The misreading of Trump led to his reactionary regime... might the same happen in SA?

11 November 2018 - 00:00

The crowd was menacing, some leaning over the barrier of the media pen, chanting: "CNN sucks! CNN sucks!" It was a chilly night in November 2016, the final day of campaigning before the US presidential elections. We were in an airport hangar in Moon Township, Pittsburgh, waiting for Donald Trump to make a stop to address the 9,000-strong crowd before flying off to another rally.
As the crowd hurled profanities, I looked around to gauge the reaction. Dozens of journalists from American and international media organisations were going about their work, oblivious of the crowd.
Behind me, CNN chief White House correspondent Jim Acosta was dozing in a chair. He looked exhausted and bored. It was a very different Acosta who tried posing questions to Trump at a media briefing in Washington after the midterm elections this week.
He was battle ready and anxious, trying to question Trump about his characterisation of the Central American migrant caravan as "an invasion" and about Russia's involvement in the 2016 elections.
"You should let me run the country," Trump interrupted him. "You run CNN and if you did it well, your ratings would be much better."
As Acosta persisted with his question on Russia, Trump said: "CNN should be ashamed of itself having you working for them. You are a rude, terrible person. You shouldn't be working for CNN ... You're a very rude person." Acosta's access pass to the White House was revoked after the briefing.
I had asked several of the US correspondents on the campaign trail about Trump's chances of winning. They wrote him off as a buffoon who had shaken up US politics but would never make it to the White House.
Even a Fox News correspondent told me he was surprised that the race between Trump and Hillary Clinton was so close. He said Trump had done too many things that offended the Republican base, like insulting Vietnam war veteran and Arizona senator John McCain. "I was in the room when Trump questioned McCain's military record. I thought his campaign was over then but he is still going," the newsman said.
Acosta and others, who brushed off the aggression and vitriol as a temporary phenomenon that would dissipate once Trump lost, are now paying the price for doing so.
Trump inflamed animosity against the media and lied repeatedly while campaigning. These traits have become entrenched and his presidency is built on falsehoods and hyperbole.

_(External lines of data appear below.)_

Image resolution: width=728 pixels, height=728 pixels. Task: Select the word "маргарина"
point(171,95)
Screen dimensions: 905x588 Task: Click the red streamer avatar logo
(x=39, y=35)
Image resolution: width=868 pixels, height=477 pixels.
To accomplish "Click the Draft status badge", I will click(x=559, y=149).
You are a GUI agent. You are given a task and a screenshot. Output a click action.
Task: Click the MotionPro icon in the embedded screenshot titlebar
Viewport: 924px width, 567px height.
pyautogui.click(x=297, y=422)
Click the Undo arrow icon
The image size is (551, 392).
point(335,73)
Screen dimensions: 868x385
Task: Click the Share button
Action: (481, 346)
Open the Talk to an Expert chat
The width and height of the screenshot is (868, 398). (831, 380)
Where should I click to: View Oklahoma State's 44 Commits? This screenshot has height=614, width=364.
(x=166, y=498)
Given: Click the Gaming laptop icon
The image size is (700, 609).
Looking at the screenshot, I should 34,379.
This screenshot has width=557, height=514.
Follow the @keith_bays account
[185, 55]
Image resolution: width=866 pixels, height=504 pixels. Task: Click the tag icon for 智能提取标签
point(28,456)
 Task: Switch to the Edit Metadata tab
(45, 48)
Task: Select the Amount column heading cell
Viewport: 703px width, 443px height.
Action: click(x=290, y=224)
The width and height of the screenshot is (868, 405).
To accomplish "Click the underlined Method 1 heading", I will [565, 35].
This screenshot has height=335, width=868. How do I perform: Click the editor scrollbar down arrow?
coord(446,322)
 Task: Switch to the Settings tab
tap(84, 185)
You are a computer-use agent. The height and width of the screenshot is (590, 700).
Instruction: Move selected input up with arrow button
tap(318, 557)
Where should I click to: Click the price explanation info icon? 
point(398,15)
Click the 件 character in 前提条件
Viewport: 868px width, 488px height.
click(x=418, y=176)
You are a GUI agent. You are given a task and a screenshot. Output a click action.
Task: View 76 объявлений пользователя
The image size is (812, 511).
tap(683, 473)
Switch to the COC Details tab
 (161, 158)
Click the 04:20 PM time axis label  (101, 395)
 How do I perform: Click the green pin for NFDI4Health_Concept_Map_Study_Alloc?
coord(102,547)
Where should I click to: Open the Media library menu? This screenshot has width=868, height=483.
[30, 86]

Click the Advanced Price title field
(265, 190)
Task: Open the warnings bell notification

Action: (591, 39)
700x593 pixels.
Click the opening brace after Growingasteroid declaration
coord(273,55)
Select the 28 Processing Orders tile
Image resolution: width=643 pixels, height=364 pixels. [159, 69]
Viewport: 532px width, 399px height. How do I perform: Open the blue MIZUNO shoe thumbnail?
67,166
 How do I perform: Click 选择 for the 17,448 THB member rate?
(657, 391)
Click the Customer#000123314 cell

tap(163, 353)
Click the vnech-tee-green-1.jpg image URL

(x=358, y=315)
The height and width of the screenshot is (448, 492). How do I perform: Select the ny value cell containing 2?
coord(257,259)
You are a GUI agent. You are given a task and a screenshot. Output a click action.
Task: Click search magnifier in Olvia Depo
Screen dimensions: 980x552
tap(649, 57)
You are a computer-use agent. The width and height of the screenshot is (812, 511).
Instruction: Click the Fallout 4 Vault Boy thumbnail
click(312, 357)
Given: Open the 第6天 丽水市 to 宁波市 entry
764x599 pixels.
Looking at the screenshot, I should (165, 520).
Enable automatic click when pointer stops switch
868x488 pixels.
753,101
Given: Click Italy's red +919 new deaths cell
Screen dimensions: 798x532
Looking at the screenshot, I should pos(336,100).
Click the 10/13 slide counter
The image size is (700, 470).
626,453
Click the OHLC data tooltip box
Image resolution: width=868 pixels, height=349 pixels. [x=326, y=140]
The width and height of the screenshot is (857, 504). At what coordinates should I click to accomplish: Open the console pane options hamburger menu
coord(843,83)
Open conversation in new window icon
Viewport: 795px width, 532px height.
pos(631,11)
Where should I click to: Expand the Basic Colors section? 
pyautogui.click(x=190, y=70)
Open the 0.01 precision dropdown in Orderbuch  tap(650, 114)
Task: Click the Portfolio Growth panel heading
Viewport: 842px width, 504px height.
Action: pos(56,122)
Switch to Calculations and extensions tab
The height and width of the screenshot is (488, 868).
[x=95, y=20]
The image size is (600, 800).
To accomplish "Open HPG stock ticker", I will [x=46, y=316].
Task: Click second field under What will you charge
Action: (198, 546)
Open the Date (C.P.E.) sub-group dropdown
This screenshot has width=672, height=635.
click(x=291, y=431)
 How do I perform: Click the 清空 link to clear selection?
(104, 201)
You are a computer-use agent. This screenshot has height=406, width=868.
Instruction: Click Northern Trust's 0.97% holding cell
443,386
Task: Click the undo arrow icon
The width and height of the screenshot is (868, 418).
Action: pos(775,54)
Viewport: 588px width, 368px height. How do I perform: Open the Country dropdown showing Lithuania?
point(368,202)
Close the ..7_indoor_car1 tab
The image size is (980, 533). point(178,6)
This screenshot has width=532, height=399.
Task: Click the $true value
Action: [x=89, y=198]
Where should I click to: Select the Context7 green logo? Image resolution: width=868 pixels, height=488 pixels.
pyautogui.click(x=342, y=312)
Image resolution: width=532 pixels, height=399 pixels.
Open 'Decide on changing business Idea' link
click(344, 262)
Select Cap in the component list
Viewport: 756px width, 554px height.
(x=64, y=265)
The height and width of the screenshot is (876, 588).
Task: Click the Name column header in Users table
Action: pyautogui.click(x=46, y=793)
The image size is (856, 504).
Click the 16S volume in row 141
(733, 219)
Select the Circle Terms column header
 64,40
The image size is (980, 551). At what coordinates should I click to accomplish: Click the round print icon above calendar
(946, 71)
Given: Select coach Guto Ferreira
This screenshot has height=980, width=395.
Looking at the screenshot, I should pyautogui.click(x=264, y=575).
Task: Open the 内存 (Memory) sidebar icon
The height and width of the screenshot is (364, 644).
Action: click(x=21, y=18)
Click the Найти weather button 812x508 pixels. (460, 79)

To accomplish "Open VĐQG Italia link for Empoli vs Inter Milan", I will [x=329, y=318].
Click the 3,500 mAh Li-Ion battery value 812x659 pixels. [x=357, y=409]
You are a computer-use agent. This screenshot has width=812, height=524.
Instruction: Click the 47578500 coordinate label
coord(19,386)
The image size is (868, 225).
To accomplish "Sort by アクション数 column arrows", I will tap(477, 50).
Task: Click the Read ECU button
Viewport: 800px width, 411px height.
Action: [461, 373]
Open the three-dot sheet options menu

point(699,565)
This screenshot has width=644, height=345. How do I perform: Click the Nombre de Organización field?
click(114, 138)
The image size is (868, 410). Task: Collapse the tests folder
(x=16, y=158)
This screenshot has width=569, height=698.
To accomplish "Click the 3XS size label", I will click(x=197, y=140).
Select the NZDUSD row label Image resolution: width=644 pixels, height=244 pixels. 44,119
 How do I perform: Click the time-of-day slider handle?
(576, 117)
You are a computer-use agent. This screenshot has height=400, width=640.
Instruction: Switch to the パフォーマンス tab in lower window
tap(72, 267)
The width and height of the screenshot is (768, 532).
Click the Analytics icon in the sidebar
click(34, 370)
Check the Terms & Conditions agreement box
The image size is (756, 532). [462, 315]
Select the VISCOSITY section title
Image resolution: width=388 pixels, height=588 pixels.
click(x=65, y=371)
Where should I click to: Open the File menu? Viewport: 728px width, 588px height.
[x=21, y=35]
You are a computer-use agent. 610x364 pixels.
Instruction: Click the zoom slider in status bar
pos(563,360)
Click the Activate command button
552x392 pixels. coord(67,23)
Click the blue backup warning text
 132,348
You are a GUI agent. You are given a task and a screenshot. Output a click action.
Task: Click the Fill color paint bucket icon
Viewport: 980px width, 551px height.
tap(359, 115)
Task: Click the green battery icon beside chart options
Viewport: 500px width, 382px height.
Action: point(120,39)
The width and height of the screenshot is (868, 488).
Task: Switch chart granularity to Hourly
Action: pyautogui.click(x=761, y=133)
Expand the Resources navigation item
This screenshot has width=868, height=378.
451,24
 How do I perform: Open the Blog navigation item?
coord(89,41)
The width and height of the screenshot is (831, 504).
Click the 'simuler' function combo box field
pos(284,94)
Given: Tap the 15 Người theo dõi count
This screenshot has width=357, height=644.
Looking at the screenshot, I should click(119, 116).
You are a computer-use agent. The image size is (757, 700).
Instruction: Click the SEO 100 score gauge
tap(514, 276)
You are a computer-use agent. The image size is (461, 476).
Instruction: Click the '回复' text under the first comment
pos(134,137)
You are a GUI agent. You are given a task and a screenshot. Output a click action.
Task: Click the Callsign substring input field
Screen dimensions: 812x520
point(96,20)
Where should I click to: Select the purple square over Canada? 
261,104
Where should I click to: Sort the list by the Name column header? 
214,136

The Washington Post reported in September that since taking office, Trump's "tsunami of untruths" exceeded 5,000.
On one day, he publicly made 125 false or misleading statements.
One would think that this complete lack of credibility combined with the promotion of racist, nationalist sentiment, bizarre foreign and trade policies, the Russian collusion and the fiasco over the appointment of Supreme Court judge Brett Kavanaugh would have prompted an anti-Trump rebellion among voters.
While the Democrats did win the majority in the House of Representatives in the midterms, Trump's base is still holding strong. He is determined to run for a second term despite facing increasing heat on the Russia probe and the threat of impeachment.
What is happening in the US should set off alarm bells in our own country about the dangers of ignoring rampant populism and letting untruths and bullying by politicians ride.
It is also becoming par for the course to spew bile against the media and dismiss critical reportage as the work of a "media mob".
Trump's popularity gained traction through, among other tactics, manipulation of voters via social media. Twitter and Facebook were used to spread falsehoods about Clinton and former president Barack Obama, and popularised white nationalist rhetoric.
SA's political discourse is currently driven by populist sentiment and exploitation of the economic disparities and discontent in society. The ANC has lost the ability to lead the national conversation but thinks it will be able to pull things back on the campaign trail.
The ANC leadership believes that loyalty to the party and trust in President Cyril Ramaphosa will supersede noise on social media and populist messaging from the EFF.
Across the world, elections are delivering surprise results because the establishment and the media are misreading sentiment.
Just last week, "Brazil's Trump", the far right-wing candidate Jair Bolsonaro, was elected president. Latin America has been dominated by left-wing governments so Bolsonaro's election has bucked the trend.
Populism and nationalism have also led to right-leaning parties eating into the support of centrist parties in Europe.
SA's sixth democratic poll is just six months away yet there is no coherent discourse about leadership and major national issues.
Anti-corruption should have been Ramaphosa's flagship campaign issue but there are concentrated efforts to discredit the cleanup of the state and undermine investigations into corruption. Journalists are branded enemies.
There are hidden forces, including criminal syndicates, impacting on our politics.
A surprise outcome in the elections is not as far-fetched as we might think. Beware the prospect of "SA's Trump".